◆ About this task ◆
Drop every picture, then print the rest of the listing exactly as given.

[Supplied material — start]

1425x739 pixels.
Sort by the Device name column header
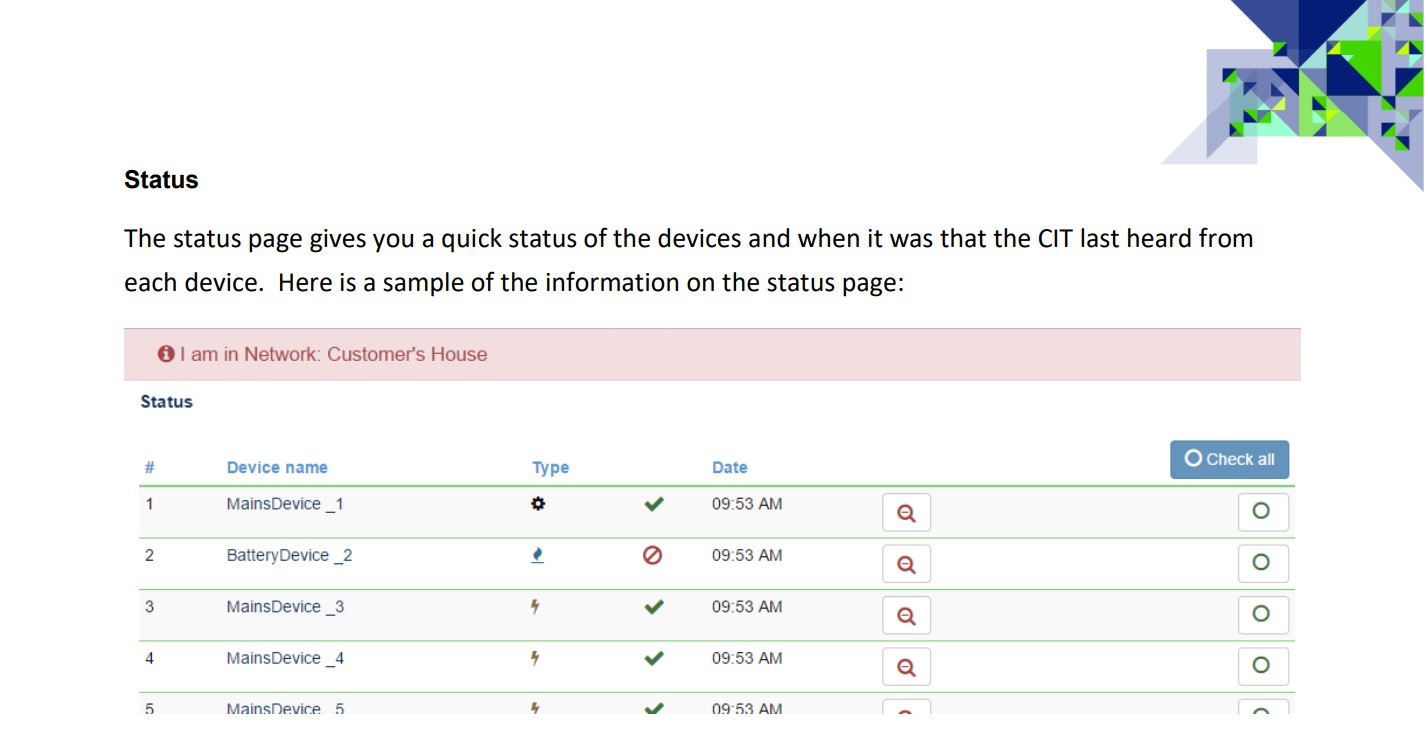pos(277,467)
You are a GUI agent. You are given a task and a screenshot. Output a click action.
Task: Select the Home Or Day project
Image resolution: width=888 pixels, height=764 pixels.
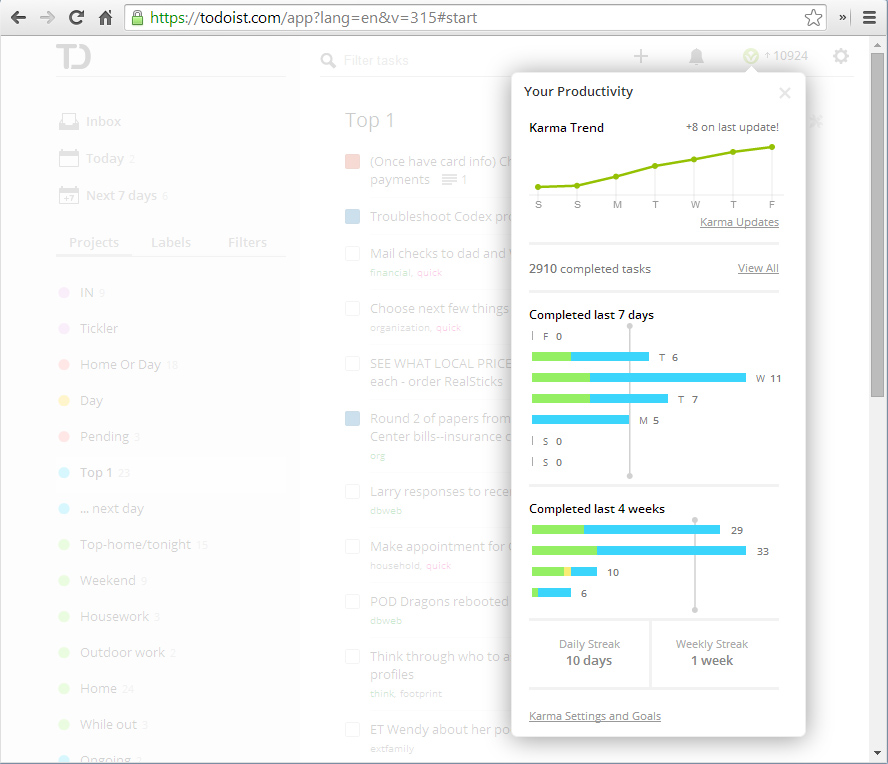click(120, 365)
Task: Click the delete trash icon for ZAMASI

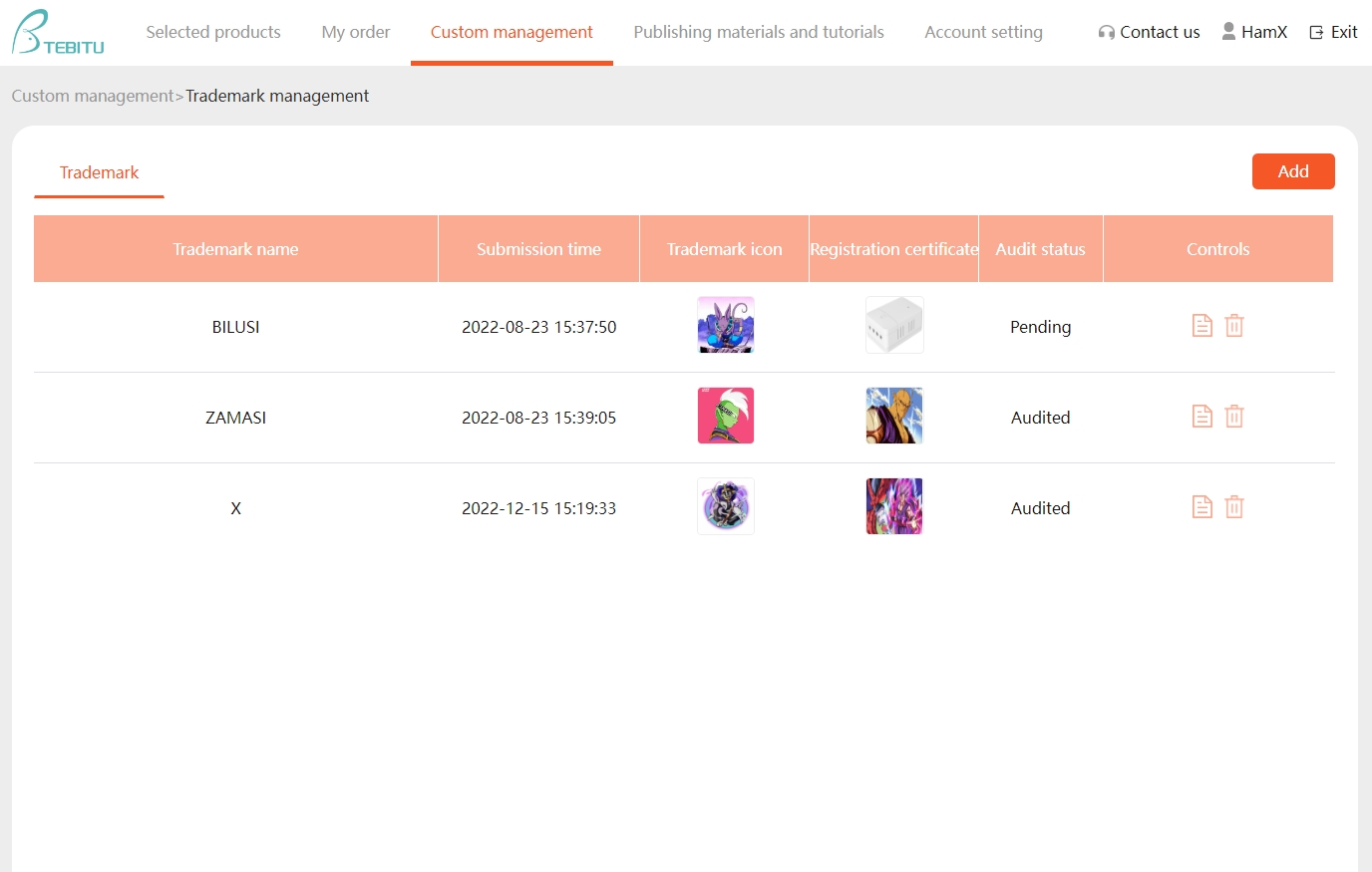Action: tap(1234, 416)
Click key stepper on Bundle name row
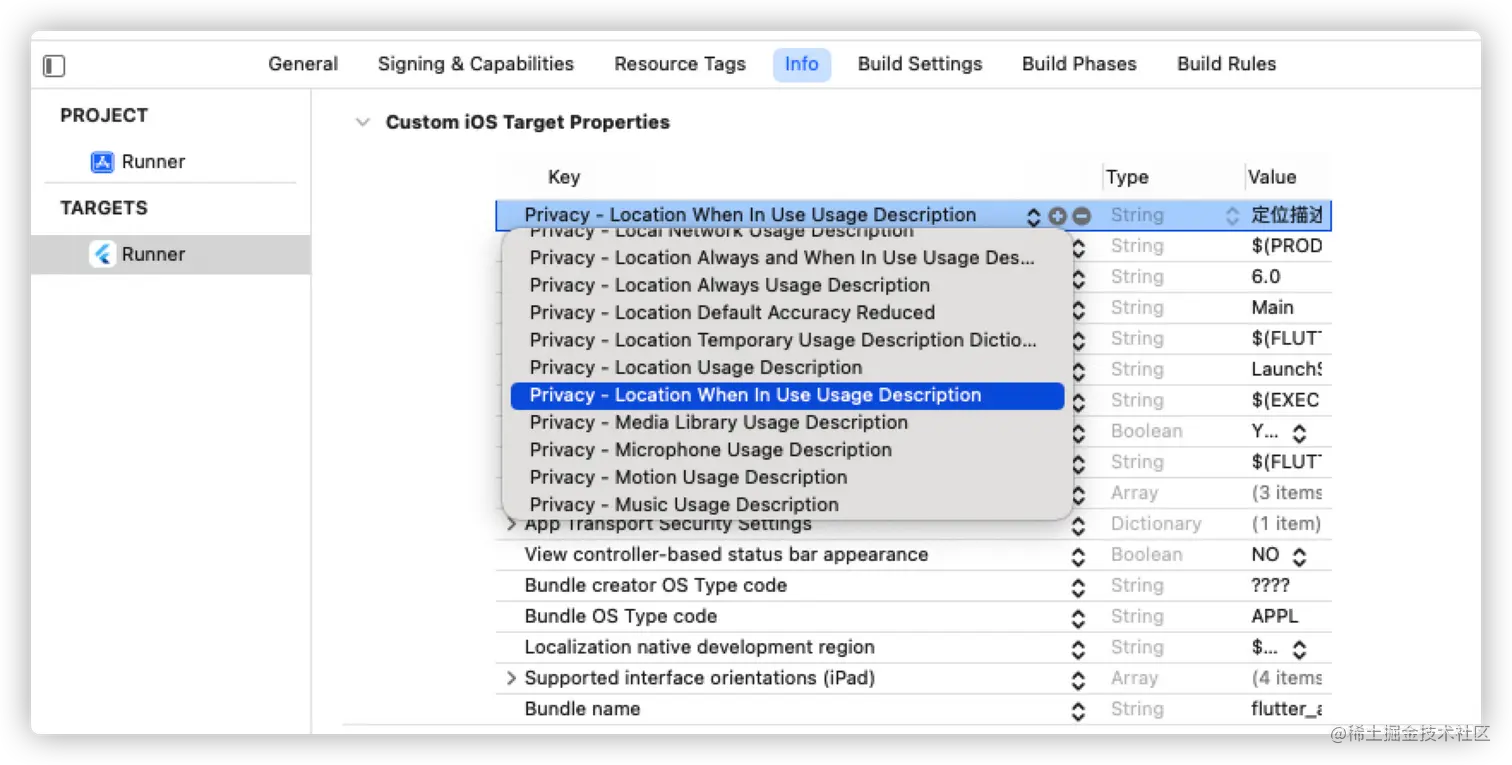The height and width of the screenshot is (765, 1512). (x=1078, y=711)
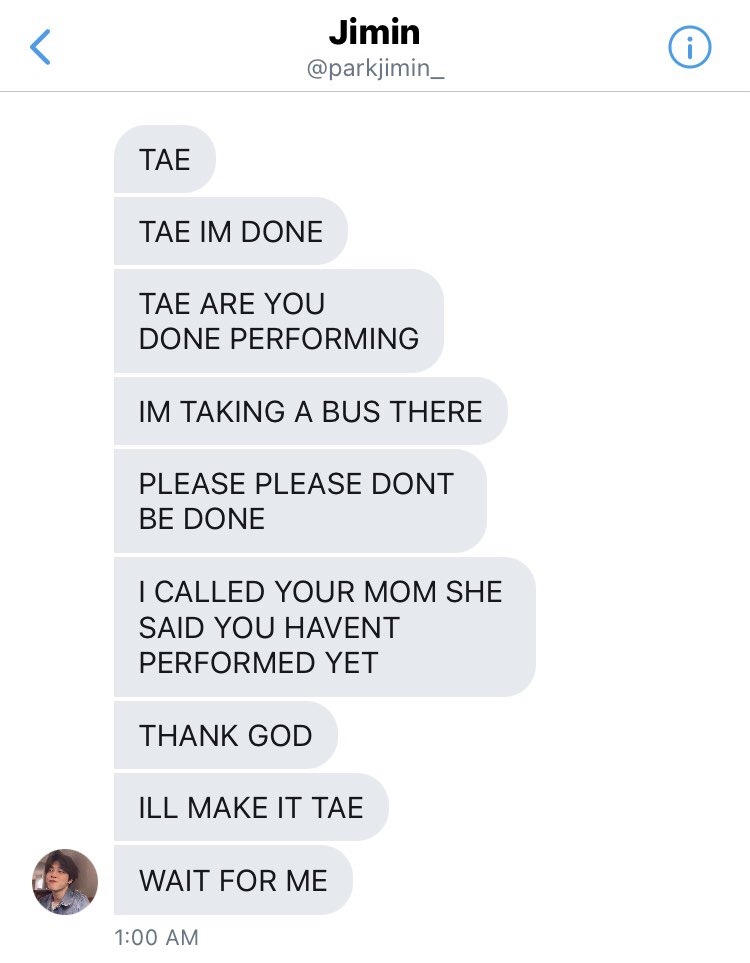Open the Jimin conversation title
Screen dimensions: 750x963
coord(375,31)
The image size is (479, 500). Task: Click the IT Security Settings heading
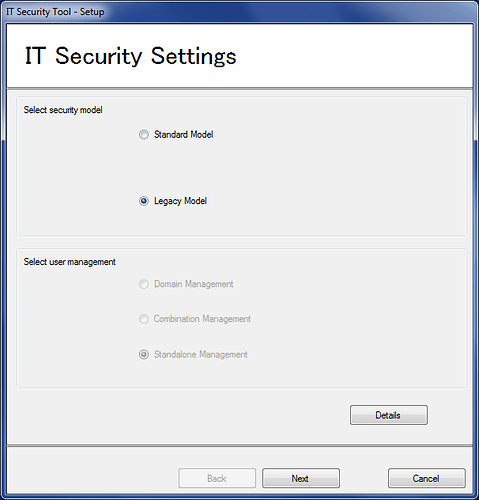click(x=130, y=56)
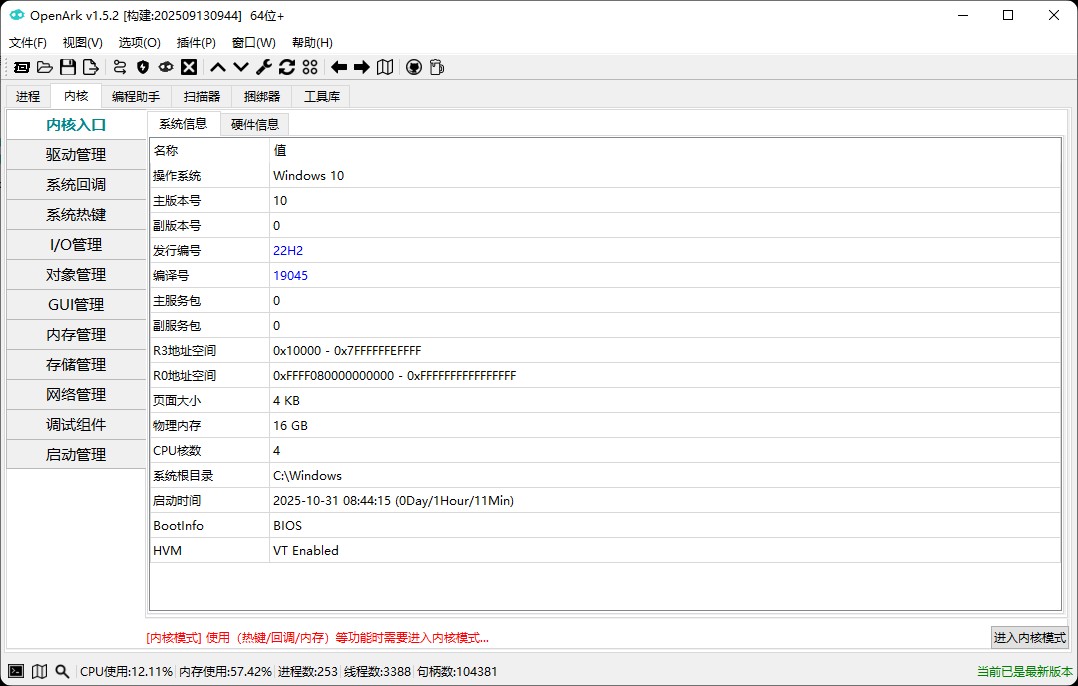Open the wrench settings tool icon
This screenshot has height=686, width=1078.
pyautogui.click(x=263, y=67)
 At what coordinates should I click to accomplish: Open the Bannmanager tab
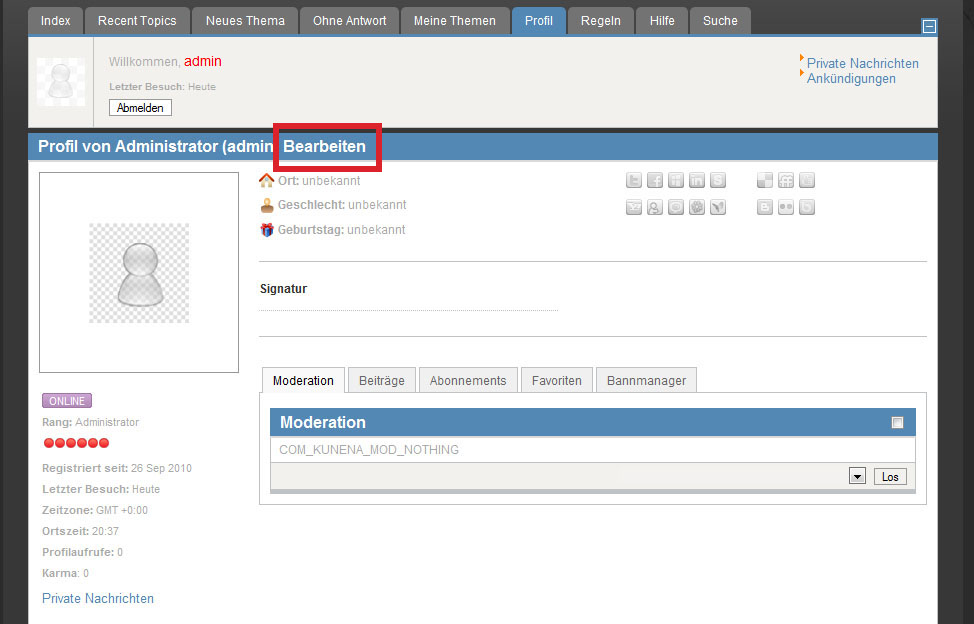point(646,381)
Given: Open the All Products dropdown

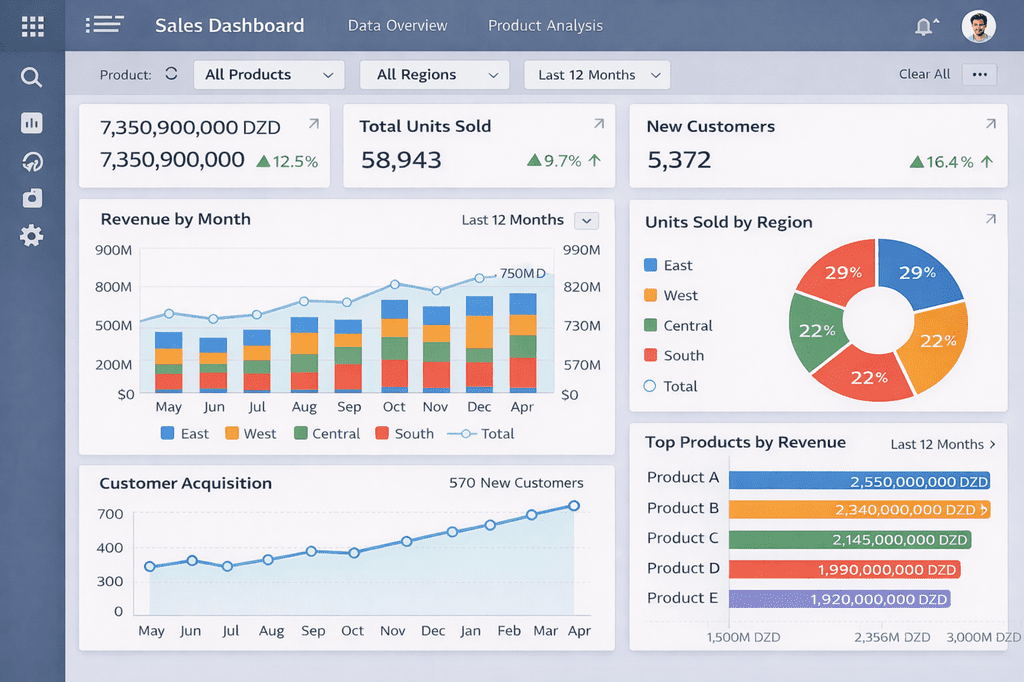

[Supplied material — finish]

◆ Task output ◆
1425x739 pixels.
Sort by the Device name column header
pos(277,467)
You are a GUI agent. You are given a task and a screenshot. Output a click action.
Task: Select the Home Or Day project
Image resolution: width=888 pixels, height=764 pixels.
click(120, 365)
Task: Click the delete trash icon for ZAMASI

Action: tap(1234, 416)
Click key stepper on Bundle name row
The height and width of the screenshot is (765, 1512). (x=1078, y=711)
Open the Jimin conversation title
Screen dimensions: 750x963
coord(375,31)
The image size is (479, 500). Task: Click the IT Security Settings heading
click(x=130, y=56)
Open the wrench settings tool icon
This screenshot has height=686, width=1078.
pyautogui.click(x=263, y=67)
 At what coordinates should I click to accomplish: Open the Bannmanager tab
point(646,381)
Given: Open the All Products dropdown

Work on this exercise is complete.